▶ **About this exercise**
Leave every picture out, and print the full listing again exactly.

▶ **Information shown**
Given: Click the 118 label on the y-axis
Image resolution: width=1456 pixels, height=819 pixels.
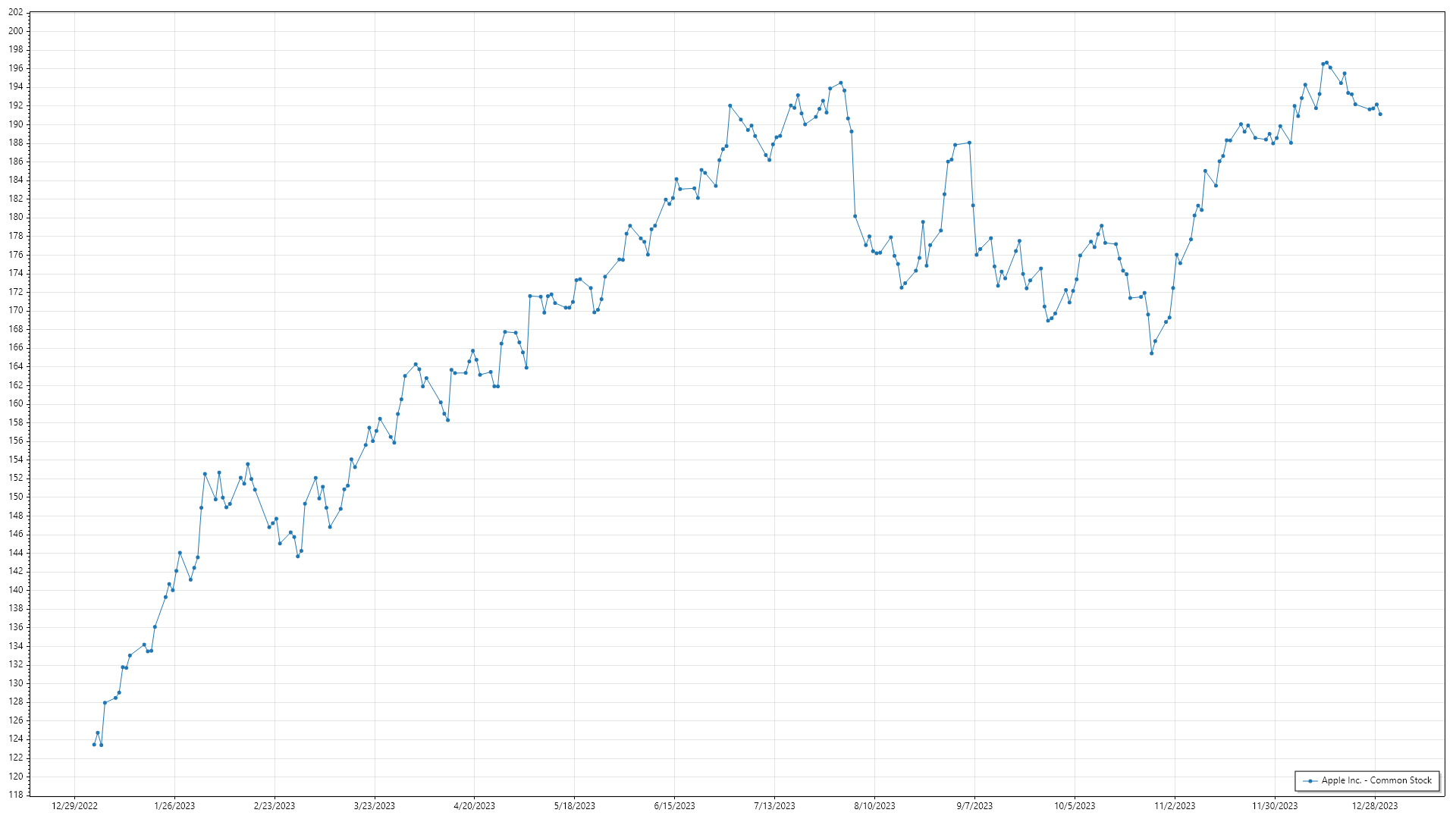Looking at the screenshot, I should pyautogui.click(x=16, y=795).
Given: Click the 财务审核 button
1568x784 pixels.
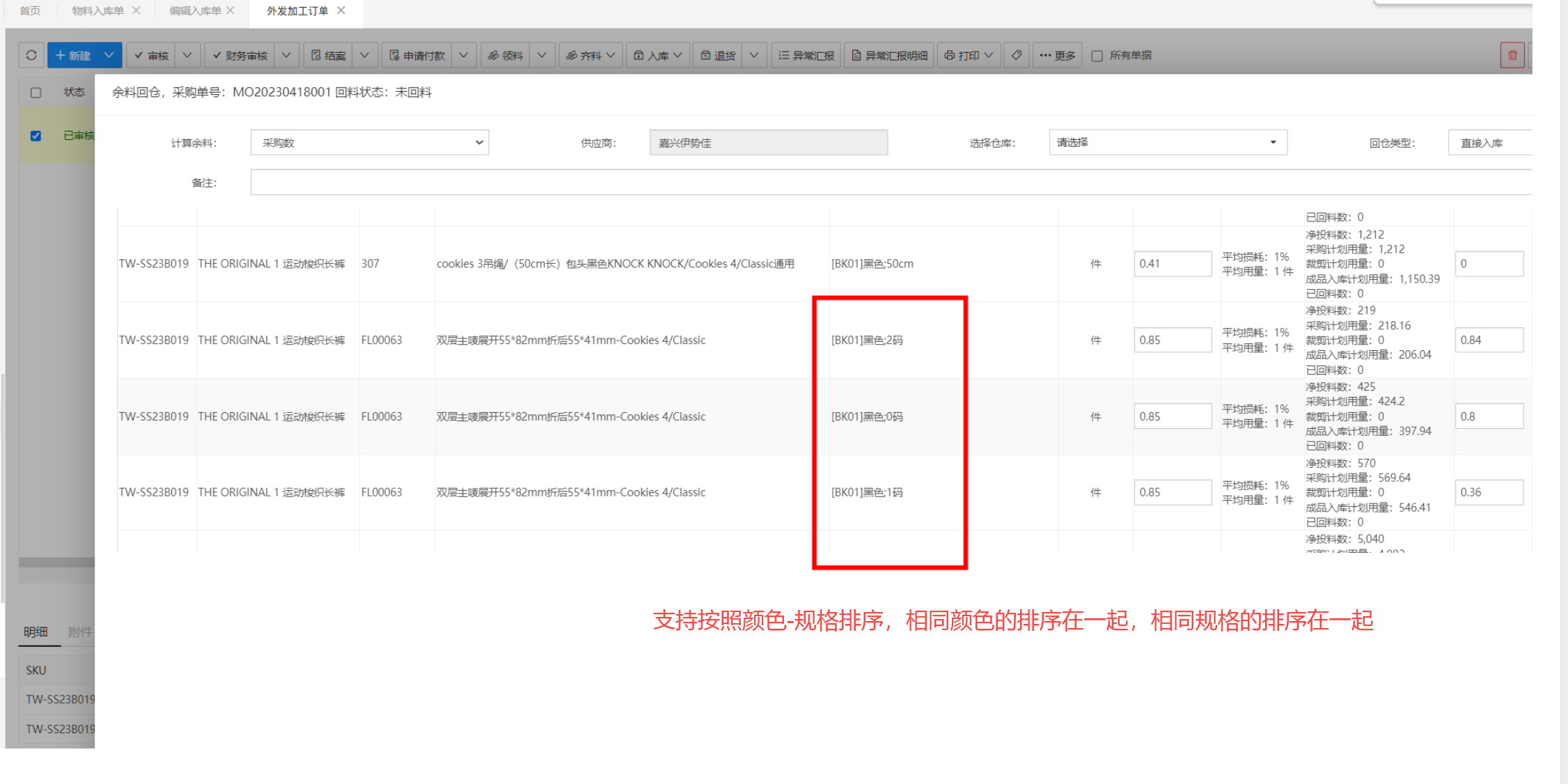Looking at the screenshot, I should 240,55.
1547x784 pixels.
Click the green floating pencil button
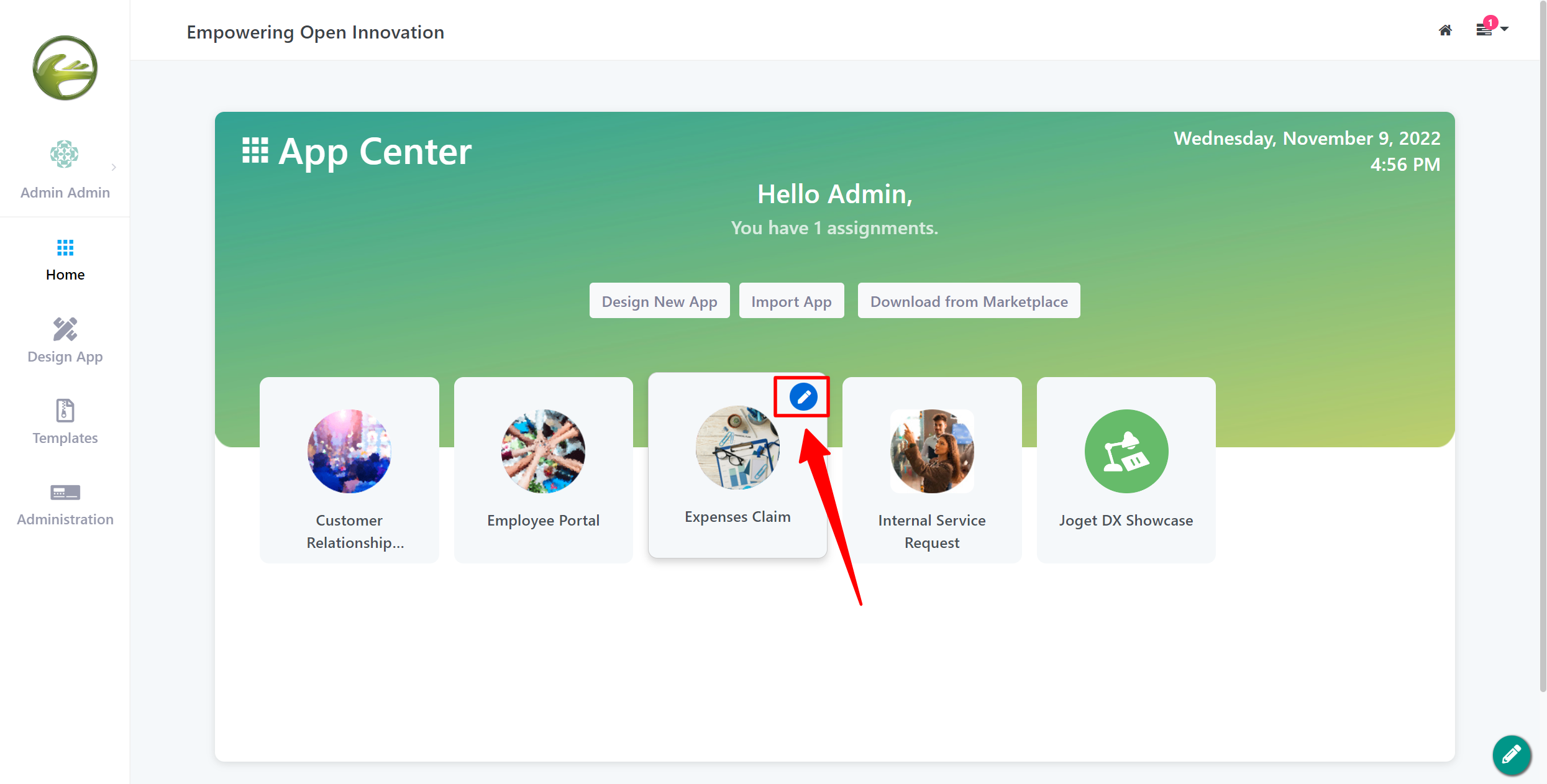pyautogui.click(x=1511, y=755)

▶ **Exercise output**
Given: Click the 118 label on the y-axis
Image resolution: width=1456 pixels, height=819 pixels.
Looking at the screenshot, I should pyautogui.click(x=16, y=795).
Given: Click the 财务审核 button
1568x784 pixels.
Looking at the screenshot, I should 240,55.
1547x784 pixels.
Click the green floating pencil button
pyautogui.click(x=1511, y=755)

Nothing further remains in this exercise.